The boys lay on their backs side by side staring up through the open roof of the abandoned building. Dylan clutched Meek’s hand in anticipation as the ground shook and a roar filled the air. Tiny pebbles danced up from the ground around them and dust ran like water off the crumbling walls.

“Ten… nine… eight… seven… six… five,” Dylan whispered, “four… three… two… one.”

The shaking increased and he had to release Meek’s hand to shade his eyes. Smoke billowed up into the air, a streak of fire ahead of it. Then the true sonic blast of the rocketship hit them in a wave as the boys squinted to make out the ship speeding through the atmosphere. It sounded like the crackling of a hundred fires, or perhaps the blast of the biggest blowtorch Dylan could imagine.
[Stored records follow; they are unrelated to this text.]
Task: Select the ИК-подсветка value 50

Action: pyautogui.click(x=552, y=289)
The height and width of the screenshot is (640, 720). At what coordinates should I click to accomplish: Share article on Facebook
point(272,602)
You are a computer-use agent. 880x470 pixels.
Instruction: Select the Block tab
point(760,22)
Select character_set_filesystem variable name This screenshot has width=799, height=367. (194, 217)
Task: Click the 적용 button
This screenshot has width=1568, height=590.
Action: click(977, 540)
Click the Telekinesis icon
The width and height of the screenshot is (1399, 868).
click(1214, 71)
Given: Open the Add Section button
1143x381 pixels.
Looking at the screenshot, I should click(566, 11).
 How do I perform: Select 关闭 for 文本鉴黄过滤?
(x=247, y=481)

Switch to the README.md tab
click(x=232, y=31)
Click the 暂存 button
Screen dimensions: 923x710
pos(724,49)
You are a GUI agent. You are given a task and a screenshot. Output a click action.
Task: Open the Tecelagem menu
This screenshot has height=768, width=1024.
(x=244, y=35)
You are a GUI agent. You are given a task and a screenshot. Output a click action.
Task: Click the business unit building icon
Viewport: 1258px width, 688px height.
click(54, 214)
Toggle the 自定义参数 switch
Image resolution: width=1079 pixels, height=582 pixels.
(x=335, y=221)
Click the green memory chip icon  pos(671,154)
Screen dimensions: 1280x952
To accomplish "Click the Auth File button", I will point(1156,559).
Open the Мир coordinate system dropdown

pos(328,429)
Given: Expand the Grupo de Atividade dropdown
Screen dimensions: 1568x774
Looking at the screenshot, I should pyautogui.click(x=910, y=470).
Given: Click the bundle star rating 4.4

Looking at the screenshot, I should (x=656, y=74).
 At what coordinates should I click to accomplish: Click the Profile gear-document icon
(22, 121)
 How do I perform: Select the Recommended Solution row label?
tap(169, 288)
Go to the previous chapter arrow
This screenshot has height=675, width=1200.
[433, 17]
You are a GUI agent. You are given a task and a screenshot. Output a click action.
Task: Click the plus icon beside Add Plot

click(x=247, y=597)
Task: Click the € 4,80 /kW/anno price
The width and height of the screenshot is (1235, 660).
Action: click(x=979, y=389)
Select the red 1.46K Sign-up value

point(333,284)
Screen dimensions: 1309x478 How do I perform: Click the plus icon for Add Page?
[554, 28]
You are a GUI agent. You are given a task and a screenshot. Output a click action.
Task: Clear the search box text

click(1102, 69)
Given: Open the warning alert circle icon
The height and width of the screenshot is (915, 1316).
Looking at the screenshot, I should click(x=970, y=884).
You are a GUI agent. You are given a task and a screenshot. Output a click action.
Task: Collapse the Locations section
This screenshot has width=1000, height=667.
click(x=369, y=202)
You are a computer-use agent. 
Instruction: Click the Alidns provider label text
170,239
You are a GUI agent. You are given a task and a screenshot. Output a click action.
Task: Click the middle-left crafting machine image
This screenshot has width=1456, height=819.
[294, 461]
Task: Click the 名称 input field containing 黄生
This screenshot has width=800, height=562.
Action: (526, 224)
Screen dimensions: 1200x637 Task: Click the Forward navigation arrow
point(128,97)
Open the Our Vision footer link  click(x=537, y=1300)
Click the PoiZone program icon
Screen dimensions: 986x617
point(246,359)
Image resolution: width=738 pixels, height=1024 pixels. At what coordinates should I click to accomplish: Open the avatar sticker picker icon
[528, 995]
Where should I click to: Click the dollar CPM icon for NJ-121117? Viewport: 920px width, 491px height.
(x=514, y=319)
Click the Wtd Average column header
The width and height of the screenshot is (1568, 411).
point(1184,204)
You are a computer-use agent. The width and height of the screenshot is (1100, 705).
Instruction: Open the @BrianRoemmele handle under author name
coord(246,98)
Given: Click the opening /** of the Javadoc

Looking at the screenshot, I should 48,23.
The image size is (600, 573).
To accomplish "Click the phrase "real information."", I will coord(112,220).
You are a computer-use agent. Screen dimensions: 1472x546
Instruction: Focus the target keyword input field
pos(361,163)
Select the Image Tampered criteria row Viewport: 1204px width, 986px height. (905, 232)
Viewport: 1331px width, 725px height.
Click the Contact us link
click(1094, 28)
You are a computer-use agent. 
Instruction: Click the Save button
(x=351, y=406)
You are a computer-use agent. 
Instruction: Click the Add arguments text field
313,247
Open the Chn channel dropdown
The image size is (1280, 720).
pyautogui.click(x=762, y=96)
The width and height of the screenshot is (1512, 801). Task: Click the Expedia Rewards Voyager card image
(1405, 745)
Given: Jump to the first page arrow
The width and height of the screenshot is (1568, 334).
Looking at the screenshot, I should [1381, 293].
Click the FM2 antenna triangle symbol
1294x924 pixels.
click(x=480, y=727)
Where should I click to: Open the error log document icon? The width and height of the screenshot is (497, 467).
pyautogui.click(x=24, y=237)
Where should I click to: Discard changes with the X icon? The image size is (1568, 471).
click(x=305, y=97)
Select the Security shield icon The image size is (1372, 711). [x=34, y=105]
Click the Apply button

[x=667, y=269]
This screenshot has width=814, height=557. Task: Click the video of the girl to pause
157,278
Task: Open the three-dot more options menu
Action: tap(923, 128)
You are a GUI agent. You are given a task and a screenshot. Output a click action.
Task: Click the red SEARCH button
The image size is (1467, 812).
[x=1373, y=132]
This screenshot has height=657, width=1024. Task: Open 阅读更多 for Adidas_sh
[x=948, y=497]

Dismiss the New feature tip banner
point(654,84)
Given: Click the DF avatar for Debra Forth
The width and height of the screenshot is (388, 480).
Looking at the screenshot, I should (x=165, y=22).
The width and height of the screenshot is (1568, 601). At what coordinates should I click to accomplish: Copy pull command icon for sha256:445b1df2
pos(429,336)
Meek whooped and crawled to his knees, staring up into the sky.

“Do you think that’s the one we’ll be on someday?” he asked Dylan.

Dylan rolled to his side and propped himself up on one arm. Dust had accumulated on Meek’s round, tan cheeks and Dylan fought the urge to wipe it away.

“Nah, by the time we’ve saved enough to get our home on Elle Four, the ships’ll all be new I bet. We’ll ride on a superfast one for sure.”

“I want to grow peppers.” Meek smiled up at Dylan, his crooked teeth warping the line of his chapped lips.

“What kind of peppers?” Dylan grinned back. They’d had variations of this conversation before and Dylan didn’t pay much attention to Meek as the boy launched into his usual daydream about gardens and pepper plants.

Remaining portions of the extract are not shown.